▶ **Records from a dataset**
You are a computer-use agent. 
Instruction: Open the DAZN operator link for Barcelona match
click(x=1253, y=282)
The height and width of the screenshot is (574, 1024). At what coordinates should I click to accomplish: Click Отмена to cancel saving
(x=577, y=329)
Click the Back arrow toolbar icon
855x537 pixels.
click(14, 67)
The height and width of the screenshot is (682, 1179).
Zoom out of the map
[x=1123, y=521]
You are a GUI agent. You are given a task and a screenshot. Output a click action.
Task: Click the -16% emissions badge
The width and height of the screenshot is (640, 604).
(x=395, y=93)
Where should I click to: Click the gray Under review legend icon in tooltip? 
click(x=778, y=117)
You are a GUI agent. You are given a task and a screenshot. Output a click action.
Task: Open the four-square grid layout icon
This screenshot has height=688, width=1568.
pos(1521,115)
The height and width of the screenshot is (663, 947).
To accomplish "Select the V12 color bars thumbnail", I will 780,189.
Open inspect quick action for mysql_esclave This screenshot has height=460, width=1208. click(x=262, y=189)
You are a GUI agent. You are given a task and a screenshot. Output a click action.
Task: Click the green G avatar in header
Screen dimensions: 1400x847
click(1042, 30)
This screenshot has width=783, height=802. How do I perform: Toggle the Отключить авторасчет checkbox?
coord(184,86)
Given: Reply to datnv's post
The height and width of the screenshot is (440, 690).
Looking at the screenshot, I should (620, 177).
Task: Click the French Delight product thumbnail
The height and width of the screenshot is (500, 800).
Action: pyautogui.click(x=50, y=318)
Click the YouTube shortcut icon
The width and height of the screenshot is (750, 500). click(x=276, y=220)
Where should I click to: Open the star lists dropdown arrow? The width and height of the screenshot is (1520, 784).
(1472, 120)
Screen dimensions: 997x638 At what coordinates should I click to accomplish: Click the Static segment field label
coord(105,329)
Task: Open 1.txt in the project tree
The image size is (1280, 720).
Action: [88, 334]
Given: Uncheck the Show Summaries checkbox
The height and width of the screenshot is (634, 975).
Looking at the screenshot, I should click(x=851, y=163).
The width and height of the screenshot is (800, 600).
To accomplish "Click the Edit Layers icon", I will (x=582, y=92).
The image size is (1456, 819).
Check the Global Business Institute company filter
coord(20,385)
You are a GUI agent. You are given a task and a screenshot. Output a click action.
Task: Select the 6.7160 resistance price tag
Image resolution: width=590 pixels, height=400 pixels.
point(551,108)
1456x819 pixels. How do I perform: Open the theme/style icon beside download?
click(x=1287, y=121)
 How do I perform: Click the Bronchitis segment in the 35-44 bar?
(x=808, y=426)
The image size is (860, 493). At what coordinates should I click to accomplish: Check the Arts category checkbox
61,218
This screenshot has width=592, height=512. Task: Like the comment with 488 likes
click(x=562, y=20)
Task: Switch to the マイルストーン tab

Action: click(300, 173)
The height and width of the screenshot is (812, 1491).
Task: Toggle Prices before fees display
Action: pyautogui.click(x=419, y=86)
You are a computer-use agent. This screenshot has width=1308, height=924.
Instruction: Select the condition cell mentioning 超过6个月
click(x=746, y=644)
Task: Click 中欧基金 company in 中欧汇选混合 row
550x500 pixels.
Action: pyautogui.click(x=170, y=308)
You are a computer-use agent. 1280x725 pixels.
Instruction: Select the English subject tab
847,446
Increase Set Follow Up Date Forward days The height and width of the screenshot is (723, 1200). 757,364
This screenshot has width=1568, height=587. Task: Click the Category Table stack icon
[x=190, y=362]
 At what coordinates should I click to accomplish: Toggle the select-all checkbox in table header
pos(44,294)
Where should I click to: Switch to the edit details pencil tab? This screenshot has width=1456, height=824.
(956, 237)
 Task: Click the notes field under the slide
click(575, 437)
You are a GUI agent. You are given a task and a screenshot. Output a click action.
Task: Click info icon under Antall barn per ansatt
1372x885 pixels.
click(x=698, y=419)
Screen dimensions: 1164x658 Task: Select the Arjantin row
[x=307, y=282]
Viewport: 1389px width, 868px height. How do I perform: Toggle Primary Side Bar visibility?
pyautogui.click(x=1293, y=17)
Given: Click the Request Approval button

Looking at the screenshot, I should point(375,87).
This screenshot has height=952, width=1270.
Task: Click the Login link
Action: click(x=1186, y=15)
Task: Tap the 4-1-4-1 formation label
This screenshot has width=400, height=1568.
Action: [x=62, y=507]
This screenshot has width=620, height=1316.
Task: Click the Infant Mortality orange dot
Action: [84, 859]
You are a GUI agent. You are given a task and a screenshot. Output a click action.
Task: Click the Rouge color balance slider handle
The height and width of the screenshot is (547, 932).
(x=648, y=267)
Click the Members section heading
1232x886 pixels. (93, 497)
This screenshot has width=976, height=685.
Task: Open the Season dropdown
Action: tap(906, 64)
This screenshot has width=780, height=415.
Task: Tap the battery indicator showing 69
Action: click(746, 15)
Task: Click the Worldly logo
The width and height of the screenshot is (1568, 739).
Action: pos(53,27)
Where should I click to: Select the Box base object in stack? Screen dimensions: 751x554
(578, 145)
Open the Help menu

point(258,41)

▶ **WHAT THE TASK REQUIRES**
Copy all of the data above word for word.

▶ **PROBLEM SOLUTION**
You are a computer-use agent. 
Instruction: Open the DAZN operator link for Barcelona match
click(x=1253, y=282)
The height and width of the screenshot is (574, 1024). At what coordinates should I click to accomplish: Click Отмена to cancel saving
(x=577, y=329)
Click the Back arrow toolbar icon
855x537 pixels.
click(14, 67)
The height and width of the screenshot is (682, 1179).
Zoom out of the map
[x=1123, y=521]
You are a GUI agent. You are given a task and a screenshot. Output a click action.
Task: Click the -16% emissions badge
The width and height of the screenshot is (640, 604).
(x=395, y=93)
Where should I click to: Click the gray Under review legend icon in tooltip? 
click(x=778, y=117)
You are a GUI agent. You are given a task and a screenshot. Output a click action.
Task: Open the four-square grid layout icon
This screenshot has height=688, width=1568.
pos(1521,115)
The height and width of the screenshot is (663, 947).
To accomplish "Select the V12 color bars thumbnail", I will 780,189.
Open inspect quick action for mysql_esclave This screenshot has height=460, width=1208. click(x=262, y=189)
You are a GUI agent. You are given a task and a screenshot. Output a click action.
Task: Click the green G avatar in header
Screen dimensions: 1400x847
click(1042, 30)
This screenshot has width=783, height=802. How do I perform: Toggle the Отключить авторасчет checkbox?
coord(184,86)
Given: Reply to datnv's post
The height and width of the screenshot is (440, 690).
Looking at the screenshot, I should (620, 177).
Task: Click the French Delight product thumbnail
The height and width of the screenshot is (500, 800).
Action: pyautogui.click(x=50, y=318)
Click the YouTube shortcut icon
The width and height of the screenshot is (750, 500). click(x=276, y=220)
Where should I click to: Open the star lists dropdown arrow? The width and height of the screenshot is (1520, 784).
(1472, 120)
Screen dimensions: 997x638 At what coordinates should I click to accomplish: Click the Static segment field label
coord(105,329)
Task: Open 1.txt in the project tree
The image size is (1280, 720).
Action: [88, 334]
Given: Uncheck the Show Summaries checkbox
The height and width of the screenshot is (634, 975).
Looking at the screenshot, I should click(x=851, y=163).
The width and height of the screenshot is (800, 600).
To accomplish "Click the Edit Layers icon", I will (x=582, y=92).
The image size is (1456, 819).
Check the Global Business Institute company filter
coord(20,385)
You are a GUI agent. You are given a task and a screenshot. Output a click action.
Task: Select the 6.7160 resistance price tag
Image resolution: width=590 pixels, height=400 pixels.
point(551,108)
1456x819 pixels. How do I perform: Open the theme/style icon beside download?
click(x=1287, y=121)
 How do I perform: Click the Bronchitis segment in the 35-44 bar?
(x=808, y=426)
The image size is (860, 493). At what coordinates should I click to accomplish: Check the Arts category checkbox
61,218
This screenshot has width=592, height=512. Task: Like the comment with 488 likes
click(x=562, y=20)
Task: Switch to the マイルストーン tab

Action: click(300, 173)
The height and width of the screenshot is (812, 1491).
Task: Toggle Prices before fees display
Action: pyautogui.click(x=419, y=86)
You are a computer-use agent. This screenshot has width=1308, height=924.
Instruction: Select the condition cell mentioning 超过6个月
click(x=746, y=644)
Task: Click 中欧基金 company in 中欧汇选混合 row
550x500 pixels.
Action: pyautogui.click(x=170, y=308)
You are a computer-use agent. 1280x725 pixels.
Instruction: Select the English subject tab
847,446
Increase Set Follow Up Date Forward days The height and width of the screenshot is (723, 1200). 757,364
This screenshot has width=1568, height=587. Task: Click the Category Table stack icon
[x=190, y=362]
 At what coordinates should I click to accomplish: Toggle the select-all checkbox in table header
pos(44,294)
Where should I click to: Switch to the edit details pencil tab? This screenshot has width=1456, height=824.
(956, 237)
 Task: Click the notes field under the slide
click(575, 437)
You are a GUI agent. You are given a task and a screenshot. Output a click action.
Task: Click info icon under Antall barn per ansatt
1372x885 pixels.
click(x=698, y=419)
Screen dimensions: 1164x658 Task: Select the Arjantin row
[x=307, y=282]
Viewport: 1389px width, 868px height. How do I perform: Toggle Primary Side Bar visibility?
pyautogui.click(x=1293, y=17)
Given: Click the Request Approval button

Looking at the screenshot, I should point(375,87).
This screenshot has height=952, width=1270.
Task: Click the Login link
Action: click(x=1186, y=15)
Task: Tap the 4-1-4-1 formation label
This screenshot has width=400, height=1568.
Action: [x=62, y=507]
This screenshot has width=620, height=1316.
Task: Click the Infant Mortality orange dot
Action: [84, 859]
You are a GUI agent. You are given a task and a screenshot. Output a click action.
Task: Click the Rouge color balance slider handle
The height and width of the screenshot is (547, 932).
(x=648, y=267)
Click the Members section heading
1232x886 pixels. (93, 497)
This screenshot has width=976, height=685.
Task: Open the Season dropdown
Action: tap(906, 64)
This screenshot has width=780, height=415.
Task: Tap the battery indicator showing 69
Action: click(746, 15)
Task: Click the Worldly logo
The width and height of the screenshot is (1568, 739).
Action: pos(53,27)
Where should I click to: Select the Box base object in stack? Screen dimensions: 751x554
(578, 145)
Open the Help menu

point(258,41)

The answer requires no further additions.